Without changing anything, reproduce every record below.

* * *

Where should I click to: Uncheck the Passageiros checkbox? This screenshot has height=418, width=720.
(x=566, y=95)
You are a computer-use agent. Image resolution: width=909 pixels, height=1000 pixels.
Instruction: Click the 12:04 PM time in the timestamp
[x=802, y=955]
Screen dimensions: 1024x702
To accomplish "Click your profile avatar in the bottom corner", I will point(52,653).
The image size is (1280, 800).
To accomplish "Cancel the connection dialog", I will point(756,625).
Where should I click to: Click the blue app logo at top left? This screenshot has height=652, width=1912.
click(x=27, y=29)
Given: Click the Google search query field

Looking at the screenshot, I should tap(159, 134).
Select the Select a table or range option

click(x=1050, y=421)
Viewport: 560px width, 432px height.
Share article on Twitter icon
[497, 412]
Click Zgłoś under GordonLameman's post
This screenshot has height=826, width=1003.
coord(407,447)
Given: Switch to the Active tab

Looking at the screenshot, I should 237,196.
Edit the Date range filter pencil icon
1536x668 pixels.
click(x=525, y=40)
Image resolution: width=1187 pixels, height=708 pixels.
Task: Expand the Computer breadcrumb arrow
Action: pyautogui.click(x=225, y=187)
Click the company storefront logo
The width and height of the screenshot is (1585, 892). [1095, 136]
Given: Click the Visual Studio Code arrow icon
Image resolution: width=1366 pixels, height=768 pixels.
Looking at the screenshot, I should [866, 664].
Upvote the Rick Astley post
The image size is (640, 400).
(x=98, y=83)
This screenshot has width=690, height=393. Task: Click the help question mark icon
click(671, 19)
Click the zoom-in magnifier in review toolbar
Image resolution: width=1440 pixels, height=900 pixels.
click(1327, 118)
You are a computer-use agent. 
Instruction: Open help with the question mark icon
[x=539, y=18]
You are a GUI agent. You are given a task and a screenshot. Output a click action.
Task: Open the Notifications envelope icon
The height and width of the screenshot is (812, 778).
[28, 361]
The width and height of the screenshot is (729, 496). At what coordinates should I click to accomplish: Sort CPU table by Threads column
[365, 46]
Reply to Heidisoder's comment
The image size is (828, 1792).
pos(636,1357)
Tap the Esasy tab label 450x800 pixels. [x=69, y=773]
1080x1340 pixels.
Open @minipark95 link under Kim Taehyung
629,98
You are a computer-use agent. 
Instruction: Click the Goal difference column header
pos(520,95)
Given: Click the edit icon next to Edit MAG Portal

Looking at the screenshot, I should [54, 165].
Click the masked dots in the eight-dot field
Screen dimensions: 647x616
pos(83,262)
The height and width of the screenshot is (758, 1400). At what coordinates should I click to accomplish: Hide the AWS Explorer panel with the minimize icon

* * *

#### RESULT
Where should I click to: Uncheck the Passageiros checkbox? This screenshot has height=418, width=720.
(x=566, y=95)
You are a computer-use agent. Image resolution: width=909 pixels, height=1000 pixels.
Instruction: Click the 12:04 PM time in the timestamp
[x=802, y=955]
Screen dimensions: 1024x702
To accomplish "Click your profile avatar in the bottom corner", I will point(52,653).
The image size is (1280, 800).
To accomplish "Cancel the connection dialog", I will point(756,625).
Where should I click to: Click the blue app logo at top left? This screenshot has height=652, width=1912.
click(x=27, y=29)
Given: Click the Google search query field

Looking at the screenshot, I should tap(159, 134).
Select the Select a table or range option

click(x=1050, y=421)
Viewport: 560px width, 432px height.
Share article on Twitter icon
[497, 412]
Click Zgłoś under GordonLameman's post
This screenshot has height=826, width=1003.
coord(407,447)
Given: Switch to the Active tab

Looking at the screenshot, I should 237,196.
Edit the Date range filter pencil icon
1536x668 pixels.
click(x=525, y=40)
Image resolution: width=1187 pixels, height=708 pixels.
Task: Expand the Computer breadcrumb arrow
Action: pyautogui.click(x=225, y=187)
Click the company storefront logo
The width and height of the screenshot is (1585, 892). [1095, 136]
Given: Click the Visual Studio Code arrow icon
Image resolution: width=1366 pixels, height=768 pixels.
Looking at the screenshot, I should [866, 664].
Upvote the Rick Astley post
The image size is (640, 400).
(x=98, y=83)
This screenshot has width=690, height=393. Task: Click the help question mark icon
click(671, 19)
Click the zoom-in magnifier in review toolbar
Image resolution: width=1440 pixels, height=900 pixels.
click(1327, 118)
You are a computer-use agent. 
Instruction: Open help with the question mark icon
[x=539, y=18]
You are a GUI agent. You are given a task and a screenshot. Output a click action.
Task: Open the Notifications envelope icon
The height and width of the screenshot is (812, 778).
[28, 361]
The width and height of the screenshot is (729, 496). At what coordinates should I click to accomplish: Sort CPU table by Threads column
[365, 46]
Reply to Heidisoder's comment
The image size is (828, 1792).
pos(636,1357)
Tap the Esasy tab label 450x800 pixels. [x=69, y=773]
1080x1340 pixels.
Open @minipark95 link under Kim Taehyung
629,98
You are a computer-use agent. 
Instruction: Click the Goal difference column header
pos(520,95)
Given: Click the edit icon next to Edit MAG Portal

Looking at the screenshot, I should [54, 165].
Click the masked dots in the eight-dot field
Screen dimensions: 647x616
pos(83,262)
The height and width of the screenshot is (758, 1400). At what coordinates should I click to accomplish: Hide the AWS Explorer panel with the minimize icon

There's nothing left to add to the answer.